La Vita Futura non è un capolavoro ma presenta uno degli inizi di pellicola, a mio parere, più belli che siano mai apparsi al cinema. Una scena in particolare deve essere ricordata. Allo scoppio della guerra un padre saluta il proprio figlio e parte. Il bambino, come un vero soldato, si diverte a suonare il tamburello e ad andare avanti e indietro per la stradina a passo di marcia mentre sullo sfondo ci sono le ombre giganti dei soldati che stanno partendo per il fronte. Siamo nel 1936, c’è la tensione e la sensazione che una nuova guerra sia imminente a causa dell’improvvisa caccia agli armamenti e alle politiche di conquista dei vari governi dittatoriali. Il dialogo iniziale in casa Cabal rappresenta l’emblema di tutto questo clima di tensione nella realtà dell’epoca. Menzies dimostra come il progresso viene sì stimolato dalla guerra ma poi dalla stessa viene completamente annientato facendo strada alla miseria e alla malattia.

Chiaramente c’è una netta presa di posizione politica da parte de La Vita Futura sia contro le dittature che contro la censura, favorendo la libertà di parola e il conseguente libero arbitrio da parte dell’essere umano come dimostra il 2037, parte finale di questa pellicola. Ognuno ascolta le varie campanelle e fa la sua scelta che avrà delle conseguenze, l’uomo non è nulla senza la paura e la sofferenza e non ha tempo di riposare.

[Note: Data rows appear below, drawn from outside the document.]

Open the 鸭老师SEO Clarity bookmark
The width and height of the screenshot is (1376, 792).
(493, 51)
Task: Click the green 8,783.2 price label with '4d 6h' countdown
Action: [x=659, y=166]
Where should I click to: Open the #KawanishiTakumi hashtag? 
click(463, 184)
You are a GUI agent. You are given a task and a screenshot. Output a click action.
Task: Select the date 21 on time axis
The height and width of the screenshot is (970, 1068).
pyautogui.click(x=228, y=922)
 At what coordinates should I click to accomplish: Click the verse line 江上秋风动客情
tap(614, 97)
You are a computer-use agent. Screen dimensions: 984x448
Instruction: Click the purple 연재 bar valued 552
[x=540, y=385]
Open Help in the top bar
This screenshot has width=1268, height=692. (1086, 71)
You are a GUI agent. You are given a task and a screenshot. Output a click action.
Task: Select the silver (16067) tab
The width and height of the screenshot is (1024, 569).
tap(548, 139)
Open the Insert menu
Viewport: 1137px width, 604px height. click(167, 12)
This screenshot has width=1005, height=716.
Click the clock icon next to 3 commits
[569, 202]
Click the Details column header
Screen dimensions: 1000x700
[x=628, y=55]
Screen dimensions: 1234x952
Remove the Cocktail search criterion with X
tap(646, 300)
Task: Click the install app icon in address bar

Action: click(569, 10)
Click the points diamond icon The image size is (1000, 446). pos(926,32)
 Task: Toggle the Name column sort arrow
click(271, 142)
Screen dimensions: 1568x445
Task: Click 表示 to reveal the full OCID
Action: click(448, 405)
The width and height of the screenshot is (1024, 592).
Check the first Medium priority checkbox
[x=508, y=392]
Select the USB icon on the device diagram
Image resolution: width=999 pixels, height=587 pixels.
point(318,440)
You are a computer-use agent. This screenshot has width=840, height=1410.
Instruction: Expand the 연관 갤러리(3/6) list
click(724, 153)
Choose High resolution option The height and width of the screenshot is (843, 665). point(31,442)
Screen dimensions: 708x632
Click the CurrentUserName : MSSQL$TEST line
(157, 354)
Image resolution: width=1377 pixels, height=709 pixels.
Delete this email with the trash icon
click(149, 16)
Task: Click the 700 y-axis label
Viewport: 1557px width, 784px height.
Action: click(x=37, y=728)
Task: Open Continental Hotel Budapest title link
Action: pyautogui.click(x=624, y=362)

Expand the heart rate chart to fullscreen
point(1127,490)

La Vita Futura è il primo film le cui atmosfere si avvicinano a quelle degli zombie moderni, un film di fantascienza tratto da un romanzo di H.G. Wells che non cita mai la parola zombie ma presenta uno scenario apocalittico, in particolar modo nel post-guerra del 1966, dove il virus della sindrome del vagabondo rende la popolazione lenta, insensibile e infetta. E’ incredibile come, trentadue anni prima de La Notte dei Morti Viventi, vi sembrerà di essere in un film di Romero grazie alla somiglianza impressionante delle movenze degli infettati con tanto di braccia protese in avanti e di cecchini che tentano di centrare il bersaglio. Menzies aveva davvero previsto come sarebbe stata la vita futura!